In our field, evaluation inevitably involves making judgements and it is never a completely scientific or quantitative process. To decide not to evaluate because you can never be entirely sure to what extent your organization contributed to an outcome when several actors were involved is counter-productive – and perhaps an example of the good and useful being set aside because it is not perfect.
Triangulation
One of the problems with evaluating advocacy is that the targets of the work are generally inherently unlikely to admit (particularly on the record) that they have been influenced by a campaign. This is a problem, but again it is not insurmountable. Generally, you can find independent third parties who have been watching a situation closely or who are experts and who will give their opinion. Third-party views can be particularly useful where changes sought have included changes in attitudes or changes in the tone of media coverage – giving greater visibility or influence to minorities or to a minority issue (normally milestones on the way to a more concrete policy change). They can also be useful where judgements are needed on how significant a particular policy change is – as some of these may be window dressing, while some are meaningful, substantive changes. In our evaluation terms of reference (TORs), we generally suggest that we will supply a certain number of contacts for people we know are aware of the project. But we then also ask the evaluator to independently contact a number of people not on our lists from their networks or research who are knowledgeable about the area in order to get their views, too.

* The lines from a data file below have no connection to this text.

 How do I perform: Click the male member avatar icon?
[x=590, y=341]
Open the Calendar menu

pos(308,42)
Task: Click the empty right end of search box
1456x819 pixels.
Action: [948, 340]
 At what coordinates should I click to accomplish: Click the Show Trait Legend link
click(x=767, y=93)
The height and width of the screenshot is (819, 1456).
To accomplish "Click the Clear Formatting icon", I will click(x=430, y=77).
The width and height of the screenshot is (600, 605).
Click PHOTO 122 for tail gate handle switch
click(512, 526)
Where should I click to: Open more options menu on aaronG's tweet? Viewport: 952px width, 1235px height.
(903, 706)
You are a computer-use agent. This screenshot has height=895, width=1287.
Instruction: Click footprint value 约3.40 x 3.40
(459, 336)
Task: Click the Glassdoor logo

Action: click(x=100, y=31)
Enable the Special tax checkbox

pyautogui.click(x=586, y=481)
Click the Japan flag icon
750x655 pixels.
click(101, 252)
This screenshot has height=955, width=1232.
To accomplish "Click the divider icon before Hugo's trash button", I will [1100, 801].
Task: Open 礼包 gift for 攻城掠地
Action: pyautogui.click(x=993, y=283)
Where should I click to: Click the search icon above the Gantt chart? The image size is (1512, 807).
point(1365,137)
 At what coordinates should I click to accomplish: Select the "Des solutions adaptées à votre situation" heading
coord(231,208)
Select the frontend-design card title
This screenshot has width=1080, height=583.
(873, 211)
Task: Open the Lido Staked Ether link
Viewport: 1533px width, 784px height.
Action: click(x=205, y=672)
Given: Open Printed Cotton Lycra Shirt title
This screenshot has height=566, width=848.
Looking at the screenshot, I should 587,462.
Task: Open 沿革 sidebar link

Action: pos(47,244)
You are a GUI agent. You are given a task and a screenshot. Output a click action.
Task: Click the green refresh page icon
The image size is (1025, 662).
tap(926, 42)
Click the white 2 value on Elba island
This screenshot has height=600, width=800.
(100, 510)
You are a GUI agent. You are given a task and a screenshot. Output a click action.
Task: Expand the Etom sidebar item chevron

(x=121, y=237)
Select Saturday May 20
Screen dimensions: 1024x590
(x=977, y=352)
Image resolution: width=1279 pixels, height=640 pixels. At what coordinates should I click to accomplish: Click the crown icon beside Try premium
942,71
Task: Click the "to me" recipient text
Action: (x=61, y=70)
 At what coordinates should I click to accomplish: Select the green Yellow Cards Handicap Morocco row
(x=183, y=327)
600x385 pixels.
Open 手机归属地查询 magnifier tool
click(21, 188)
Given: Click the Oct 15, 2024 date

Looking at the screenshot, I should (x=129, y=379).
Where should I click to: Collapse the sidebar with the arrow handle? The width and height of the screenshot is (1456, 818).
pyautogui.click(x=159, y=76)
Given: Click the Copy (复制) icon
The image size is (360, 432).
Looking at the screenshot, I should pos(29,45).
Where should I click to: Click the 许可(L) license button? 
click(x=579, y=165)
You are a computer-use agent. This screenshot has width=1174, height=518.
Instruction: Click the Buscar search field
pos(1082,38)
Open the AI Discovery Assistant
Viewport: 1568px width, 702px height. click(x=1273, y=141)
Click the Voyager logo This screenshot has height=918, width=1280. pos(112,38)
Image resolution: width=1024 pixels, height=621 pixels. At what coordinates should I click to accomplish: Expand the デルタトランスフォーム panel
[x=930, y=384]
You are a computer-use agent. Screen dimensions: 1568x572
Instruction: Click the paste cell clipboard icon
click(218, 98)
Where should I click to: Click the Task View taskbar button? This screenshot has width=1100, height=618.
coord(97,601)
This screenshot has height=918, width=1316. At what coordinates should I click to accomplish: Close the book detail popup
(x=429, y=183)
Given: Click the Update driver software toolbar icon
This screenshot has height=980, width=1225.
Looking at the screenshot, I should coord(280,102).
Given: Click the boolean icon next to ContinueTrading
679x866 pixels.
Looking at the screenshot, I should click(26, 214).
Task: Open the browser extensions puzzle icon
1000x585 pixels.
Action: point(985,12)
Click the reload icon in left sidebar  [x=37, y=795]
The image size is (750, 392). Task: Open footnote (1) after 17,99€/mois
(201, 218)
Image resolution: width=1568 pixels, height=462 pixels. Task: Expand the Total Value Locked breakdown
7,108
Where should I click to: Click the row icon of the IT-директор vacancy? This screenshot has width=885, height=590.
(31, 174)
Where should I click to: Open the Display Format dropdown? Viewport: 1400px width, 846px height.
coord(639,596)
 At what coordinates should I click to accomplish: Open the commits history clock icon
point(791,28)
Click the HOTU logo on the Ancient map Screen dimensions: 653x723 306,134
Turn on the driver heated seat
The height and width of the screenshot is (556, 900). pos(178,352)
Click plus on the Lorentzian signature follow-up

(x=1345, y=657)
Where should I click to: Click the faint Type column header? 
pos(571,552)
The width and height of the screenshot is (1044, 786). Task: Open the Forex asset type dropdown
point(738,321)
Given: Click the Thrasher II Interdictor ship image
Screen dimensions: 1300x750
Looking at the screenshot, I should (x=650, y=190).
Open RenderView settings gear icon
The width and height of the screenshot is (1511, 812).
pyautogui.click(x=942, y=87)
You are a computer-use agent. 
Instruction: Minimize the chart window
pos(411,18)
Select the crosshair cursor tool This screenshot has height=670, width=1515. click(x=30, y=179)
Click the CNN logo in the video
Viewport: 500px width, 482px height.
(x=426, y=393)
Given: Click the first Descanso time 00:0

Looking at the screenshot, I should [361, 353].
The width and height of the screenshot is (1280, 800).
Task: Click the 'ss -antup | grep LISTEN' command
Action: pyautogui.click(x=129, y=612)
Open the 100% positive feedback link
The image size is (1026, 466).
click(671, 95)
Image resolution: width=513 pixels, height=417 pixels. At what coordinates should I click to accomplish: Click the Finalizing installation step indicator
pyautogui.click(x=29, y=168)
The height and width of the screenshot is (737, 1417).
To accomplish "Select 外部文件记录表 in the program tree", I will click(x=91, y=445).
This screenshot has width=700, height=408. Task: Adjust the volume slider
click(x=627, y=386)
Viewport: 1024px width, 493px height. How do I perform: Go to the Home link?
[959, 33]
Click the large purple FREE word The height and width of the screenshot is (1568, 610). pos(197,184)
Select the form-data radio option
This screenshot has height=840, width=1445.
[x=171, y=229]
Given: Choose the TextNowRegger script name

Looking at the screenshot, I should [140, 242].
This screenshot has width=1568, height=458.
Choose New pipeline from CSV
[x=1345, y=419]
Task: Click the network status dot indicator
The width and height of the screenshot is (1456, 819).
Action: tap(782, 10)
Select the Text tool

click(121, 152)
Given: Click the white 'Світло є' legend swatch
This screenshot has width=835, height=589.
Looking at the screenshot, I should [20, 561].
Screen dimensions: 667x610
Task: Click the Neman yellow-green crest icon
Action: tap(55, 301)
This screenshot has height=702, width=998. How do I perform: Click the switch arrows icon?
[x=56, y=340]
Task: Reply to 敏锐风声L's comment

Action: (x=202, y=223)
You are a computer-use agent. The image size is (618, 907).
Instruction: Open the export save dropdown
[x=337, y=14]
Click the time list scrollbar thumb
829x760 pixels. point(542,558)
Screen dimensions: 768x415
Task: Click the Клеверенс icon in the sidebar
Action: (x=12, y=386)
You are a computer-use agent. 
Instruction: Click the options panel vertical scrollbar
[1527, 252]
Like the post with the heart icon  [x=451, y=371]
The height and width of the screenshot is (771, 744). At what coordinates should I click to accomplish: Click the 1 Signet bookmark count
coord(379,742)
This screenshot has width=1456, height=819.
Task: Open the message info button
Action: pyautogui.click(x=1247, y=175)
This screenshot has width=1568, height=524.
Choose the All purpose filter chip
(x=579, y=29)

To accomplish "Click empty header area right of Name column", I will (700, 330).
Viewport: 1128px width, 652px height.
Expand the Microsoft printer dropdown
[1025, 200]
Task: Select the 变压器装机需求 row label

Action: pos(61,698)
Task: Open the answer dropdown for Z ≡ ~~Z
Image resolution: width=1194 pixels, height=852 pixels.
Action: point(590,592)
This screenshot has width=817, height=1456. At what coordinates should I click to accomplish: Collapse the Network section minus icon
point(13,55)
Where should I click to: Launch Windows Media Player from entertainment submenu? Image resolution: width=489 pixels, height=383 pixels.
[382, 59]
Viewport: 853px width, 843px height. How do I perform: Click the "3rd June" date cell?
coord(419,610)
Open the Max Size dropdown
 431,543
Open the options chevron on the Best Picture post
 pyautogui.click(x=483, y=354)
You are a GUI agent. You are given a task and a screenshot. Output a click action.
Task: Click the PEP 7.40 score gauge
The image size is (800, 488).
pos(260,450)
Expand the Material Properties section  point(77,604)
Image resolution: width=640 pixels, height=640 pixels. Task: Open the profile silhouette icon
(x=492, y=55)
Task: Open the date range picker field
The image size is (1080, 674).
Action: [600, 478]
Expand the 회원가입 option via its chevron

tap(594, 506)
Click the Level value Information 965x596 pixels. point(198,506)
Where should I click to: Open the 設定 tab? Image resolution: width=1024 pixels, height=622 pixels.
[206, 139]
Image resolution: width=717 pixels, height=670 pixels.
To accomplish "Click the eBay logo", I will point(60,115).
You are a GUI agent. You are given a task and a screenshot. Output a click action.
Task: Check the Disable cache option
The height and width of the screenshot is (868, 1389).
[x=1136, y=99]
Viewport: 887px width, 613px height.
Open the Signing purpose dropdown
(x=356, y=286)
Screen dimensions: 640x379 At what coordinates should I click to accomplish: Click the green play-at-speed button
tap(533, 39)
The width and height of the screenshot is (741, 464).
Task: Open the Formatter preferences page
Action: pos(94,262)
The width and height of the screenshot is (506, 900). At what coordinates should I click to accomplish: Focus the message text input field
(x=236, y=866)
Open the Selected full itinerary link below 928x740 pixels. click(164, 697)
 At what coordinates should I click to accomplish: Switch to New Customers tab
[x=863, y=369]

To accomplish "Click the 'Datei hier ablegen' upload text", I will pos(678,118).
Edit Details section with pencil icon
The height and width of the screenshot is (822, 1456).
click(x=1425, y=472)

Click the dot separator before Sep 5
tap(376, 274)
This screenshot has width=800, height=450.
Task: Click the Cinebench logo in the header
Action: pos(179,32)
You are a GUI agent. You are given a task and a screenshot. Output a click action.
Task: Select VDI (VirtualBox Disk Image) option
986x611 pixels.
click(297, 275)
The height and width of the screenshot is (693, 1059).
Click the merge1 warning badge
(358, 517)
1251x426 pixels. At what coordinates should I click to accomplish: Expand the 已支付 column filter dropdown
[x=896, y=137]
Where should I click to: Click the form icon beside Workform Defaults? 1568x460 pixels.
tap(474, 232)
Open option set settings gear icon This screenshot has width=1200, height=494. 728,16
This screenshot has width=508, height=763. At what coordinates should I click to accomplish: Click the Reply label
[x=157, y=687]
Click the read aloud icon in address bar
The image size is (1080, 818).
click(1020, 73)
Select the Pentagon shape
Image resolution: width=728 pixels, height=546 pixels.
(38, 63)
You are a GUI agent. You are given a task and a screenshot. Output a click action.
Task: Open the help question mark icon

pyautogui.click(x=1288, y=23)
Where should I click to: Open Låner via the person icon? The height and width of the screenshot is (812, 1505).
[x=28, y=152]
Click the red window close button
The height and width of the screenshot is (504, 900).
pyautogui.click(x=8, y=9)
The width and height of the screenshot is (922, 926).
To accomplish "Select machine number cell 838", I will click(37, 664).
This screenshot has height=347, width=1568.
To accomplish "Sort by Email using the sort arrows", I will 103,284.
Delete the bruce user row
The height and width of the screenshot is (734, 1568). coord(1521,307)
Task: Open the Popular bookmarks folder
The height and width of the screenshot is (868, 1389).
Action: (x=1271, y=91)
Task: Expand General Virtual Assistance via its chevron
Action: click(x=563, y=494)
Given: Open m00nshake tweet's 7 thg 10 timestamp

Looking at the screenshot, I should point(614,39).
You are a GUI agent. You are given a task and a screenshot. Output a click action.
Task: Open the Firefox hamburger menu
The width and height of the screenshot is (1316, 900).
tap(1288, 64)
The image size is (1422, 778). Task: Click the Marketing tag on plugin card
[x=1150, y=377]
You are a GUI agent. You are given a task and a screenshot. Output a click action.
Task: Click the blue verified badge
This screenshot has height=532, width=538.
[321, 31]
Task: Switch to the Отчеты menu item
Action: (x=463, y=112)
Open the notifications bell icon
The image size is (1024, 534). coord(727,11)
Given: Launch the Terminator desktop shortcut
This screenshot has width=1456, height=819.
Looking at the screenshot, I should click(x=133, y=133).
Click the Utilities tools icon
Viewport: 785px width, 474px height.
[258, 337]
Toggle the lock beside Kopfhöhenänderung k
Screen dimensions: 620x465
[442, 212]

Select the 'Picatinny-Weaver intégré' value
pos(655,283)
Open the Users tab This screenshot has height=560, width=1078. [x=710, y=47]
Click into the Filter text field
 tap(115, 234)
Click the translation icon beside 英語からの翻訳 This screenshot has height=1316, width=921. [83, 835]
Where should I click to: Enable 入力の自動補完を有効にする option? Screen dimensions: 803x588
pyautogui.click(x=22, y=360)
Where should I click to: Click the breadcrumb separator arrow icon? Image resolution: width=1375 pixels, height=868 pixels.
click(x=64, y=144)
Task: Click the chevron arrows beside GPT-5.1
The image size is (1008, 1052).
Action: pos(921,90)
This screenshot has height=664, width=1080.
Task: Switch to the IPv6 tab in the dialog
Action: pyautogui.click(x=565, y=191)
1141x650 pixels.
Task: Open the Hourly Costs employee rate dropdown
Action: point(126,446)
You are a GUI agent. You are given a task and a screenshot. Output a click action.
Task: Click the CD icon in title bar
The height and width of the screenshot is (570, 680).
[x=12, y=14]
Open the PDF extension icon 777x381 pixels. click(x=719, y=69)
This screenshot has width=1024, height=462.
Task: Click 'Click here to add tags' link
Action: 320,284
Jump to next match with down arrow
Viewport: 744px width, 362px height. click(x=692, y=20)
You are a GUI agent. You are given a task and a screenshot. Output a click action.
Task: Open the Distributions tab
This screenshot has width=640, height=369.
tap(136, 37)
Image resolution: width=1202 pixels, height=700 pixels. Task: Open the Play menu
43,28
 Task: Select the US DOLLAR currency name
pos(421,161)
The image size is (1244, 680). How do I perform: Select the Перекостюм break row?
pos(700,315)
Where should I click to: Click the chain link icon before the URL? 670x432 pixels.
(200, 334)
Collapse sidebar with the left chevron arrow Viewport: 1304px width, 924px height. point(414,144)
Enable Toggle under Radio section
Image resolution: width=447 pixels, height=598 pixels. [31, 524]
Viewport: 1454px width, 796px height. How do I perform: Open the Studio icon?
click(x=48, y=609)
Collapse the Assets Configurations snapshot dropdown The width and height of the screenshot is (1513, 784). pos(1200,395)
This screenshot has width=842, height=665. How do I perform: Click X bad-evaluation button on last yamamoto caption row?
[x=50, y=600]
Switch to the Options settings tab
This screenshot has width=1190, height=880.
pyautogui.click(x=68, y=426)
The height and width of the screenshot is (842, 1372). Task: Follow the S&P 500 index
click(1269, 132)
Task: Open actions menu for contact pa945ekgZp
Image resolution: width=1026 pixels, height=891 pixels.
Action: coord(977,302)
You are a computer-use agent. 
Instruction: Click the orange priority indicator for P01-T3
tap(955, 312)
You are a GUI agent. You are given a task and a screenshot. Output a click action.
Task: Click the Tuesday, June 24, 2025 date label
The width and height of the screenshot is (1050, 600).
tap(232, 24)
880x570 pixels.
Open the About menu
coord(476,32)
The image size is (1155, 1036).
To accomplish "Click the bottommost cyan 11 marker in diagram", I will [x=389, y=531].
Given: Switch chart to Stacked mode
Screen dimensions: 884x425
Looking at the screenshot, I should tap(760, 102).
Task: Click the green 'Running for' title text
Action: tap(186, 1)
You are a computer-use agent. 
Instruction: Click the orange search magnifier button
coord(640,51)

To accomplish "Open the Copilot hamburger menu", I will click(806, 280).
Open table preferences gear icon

Outcome Mapping/Downstream Impact
Outcome mapping is a very specific evaluation methodology that moves away from predictable simple causes and effects and aims to track the way that inputs flow through complex systems.5 It is generally also much more participatory than many other evaluation methods currently in use. One element of outcome mapping is sometimes termed downstream impact assessement. The analogy often used is dropping dye into a river and then seeing where it is carried by currents and how it flows through the river system. In human rights programmes, this method involves pinpointing one human rights programme or intervention and trying to track what changes have resulted from this over time. We have not applied outcome mapping fully to our work, although one of our evaluations did experiment in applying some of the principles with interesting results.6 The programme evaluated involved training and supported advocacy by partners. It showed that it is possible to track the downstream impacts of advocacy and training and that in some cases these effects were long lasting, i.e. still noticeable six or more years after the event. It showed that outcomes generally resulted from partners applying new skills learnt consistently and at different fora over a period. There were few if any traceable impacts resulting from the one advocacy intervention supported by the programme. Not surprisingly, where changes had occurred, many different actors or factors had had a bearing.
Internal/External
Generally, MRG does commission entirely independent and external evaluators to review our work. Certainly, the fresh eyes and independent viewpoints are extremely useful whether they identify aspects of programmes that we had not thought of or independently confirm what we had already privately concluded. However, we have also experimented with staff running evaluations – including self-evaluations, where the staff who have been in charge of work in a particular area later evaluated that work. It is often felt that staff would be more positive about the work than an outside party or that they would be blind to any failings. In fact, this was not the case and this particular evaluation7 was more critical of both the work and its impacts than our average evaluation or the external evaluations of parts of the work that were covered in this exercise.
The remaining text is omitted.